The words “world citizen” are on the minds of many at this time due to the boxing champion who won Olympic gold in 1960 and knocked out George Foreman in the Congo. It being election season in Amerika, it is interesting that a wide of variety of news outlets in the united $tates including Fox News are remembering Ali as a world citizen. What are these Amerika-first, “American workers first” (Obama) or Amerikan-middle-class-first people doing talking about “world citizen,” one might wonder.
For some, the idea of being a world citizen involves traveling internationally and being involved in other countries – even militarily. It can involve world-minded people who think themselves caring, compassionate, and even unprejudiced, wanting to improve Amerika’s image in countries thought to be backward – in order to influence them supposedly for their own good. So, many Democrats (careerist narcissists or not) involved in diplomacy/spying think of themselves as being particulary cosmopolitan.
However, Muhammad Ali in eir mid-twenties raised the idea that one could be a good world citizen without leaving one’s country. Indeed, Ali didn’t just refuse to be drafted during the Vietnam War. Ali showed up to refuse in persyn, did so knowing ey could go to prison for refusing, and almost sacrificed eir whole athletic career. Ali was stripped of titles and prevented from boxing legally, and had to overcome a defeat. Ali explicitly rejected the idea of leaving the united $tates as some with the means did. To Ali, to do so would have been to abandon an Islamic New Afrikan nationalist struggle. For Ali, refusing Army induction was based on both Islam(1) and a belief that it wasn’t the Vietnamese people oppressing New Afrikans.
“All of you white boys are breaking your neck to get to Switzerland, and Canada, and London. I’m not gonna help nobody get something my Negroes don’t have. If I’m gonna die, I’ll die now right here fighting you – if I’m gonna die. You my enemy. My enemy is the white people, not Vietcongs, or Chinese, or Japanese.”(2)
The U.$. State Department started viewing Muhammad Ali as a threat to u.$. interests in the early 1960s. It is less known among the less internationally oriented, including some liberal u$-centered Amerikans, focusing on Ali’s draft refusal. Ali was viewed as a potential threat because ey was in a position to help or hurt Amerika’s image in other countries, and impact other countries’ view of u.$. adversaries such as imperialist rival Soviet Union, depending on what Ali said or did. Ali made statements such as, “It is a shame how they tell lies about great people like [Gamal Abdel] Nasser.”(3) The united $tates opposed Nasser’s pan-Arabism and in doing so contributed to much current division and conflict in the world today. The united $tates also opposes pan-Islamism and pan-Africanism.

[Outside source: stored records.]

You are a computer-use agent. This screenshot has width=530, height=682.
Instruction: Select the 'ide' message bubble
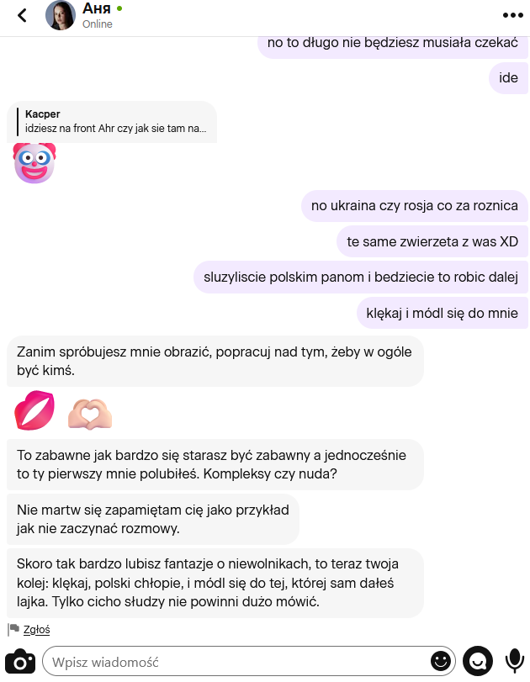[x=508, y=78]
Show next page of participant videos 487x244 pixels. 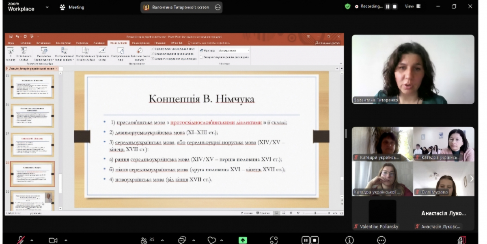(471, 179)
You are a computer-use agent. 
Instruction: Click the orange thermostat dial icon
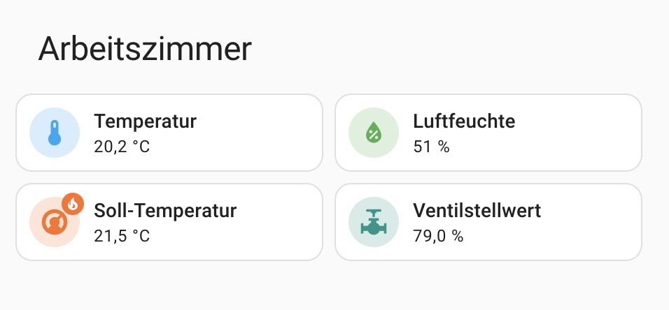[x=55, y=222]
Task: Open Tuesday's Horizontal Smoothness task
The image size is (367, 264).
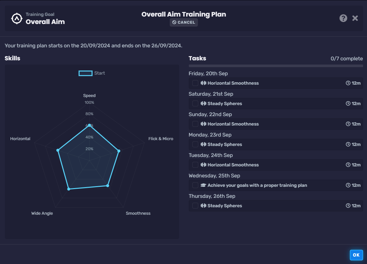Action: (233, 165)
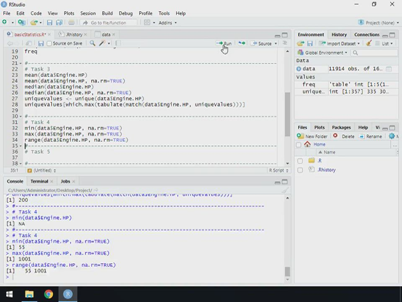The height and width of the screenshot is (302, 402).
Task: Open the Plots menu in menu bar
Action: tap(69, 13)
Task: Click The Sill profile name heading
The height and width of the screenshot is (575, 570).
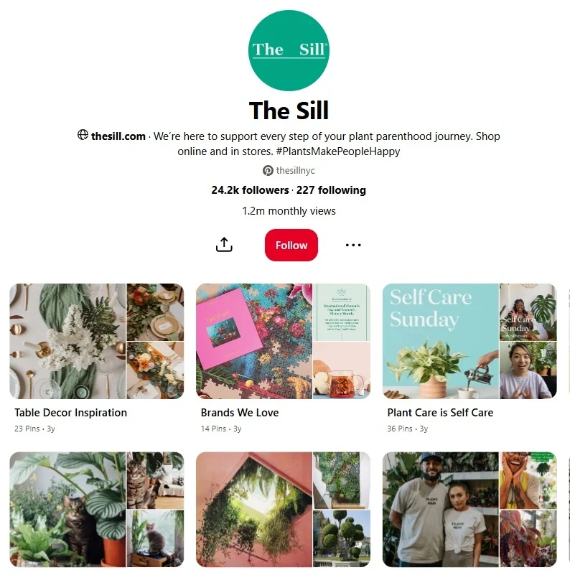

It’s easy for Amerikans to regard Ali’s draft refusal, based on conscientious objection and being a Nation of Islam minister, positively today. It is easy to do so after the Vietnam War – the military draft in particular – became very unpopular in the united $tates. There is no military draft in the united $tates today – except unofficially via the employment difficulties of New Afrikans with police records, etc. – but international spying, gunboat diplomacy, drone strikes and assassinations are all supported by Amerikans who were against the Vietnam War after or before the war ended.
Amerikans’ response to what NBA rebounding king Dennis Rodman did with athlete diplomacy and northern Korea shows that actions conflicting with what the State Department is doing remain highly controversial. White people in the united $tates can oppose a military draft, but opposing their state’s diplomatic bullying and gangsterism is another matter. Supporting New Afrikan nationalism (other than the most watered-down) also remains controversial, even after massive global media coverage of Black Lives Matter.
Once known as “Cassius X,” Ali was the most highly regarded athlete globally who at one point openly opposed integrationism from the perspective of the oppressed. As a promise of life together with Euro-Amerikans in equality, integrationism involves both a deception and a bribe. Integrationism displaces New Afrikan, First Nation and Chican@ struggles: those for independent institutions, self-determination and liberation, and against u.$. imperialism. Ali came into conflict with many middle-class New Africans, Martin Luther King, and the mainstream civil rights movement, for opposing integrationism while regarding Euro-Amerikans as enemies.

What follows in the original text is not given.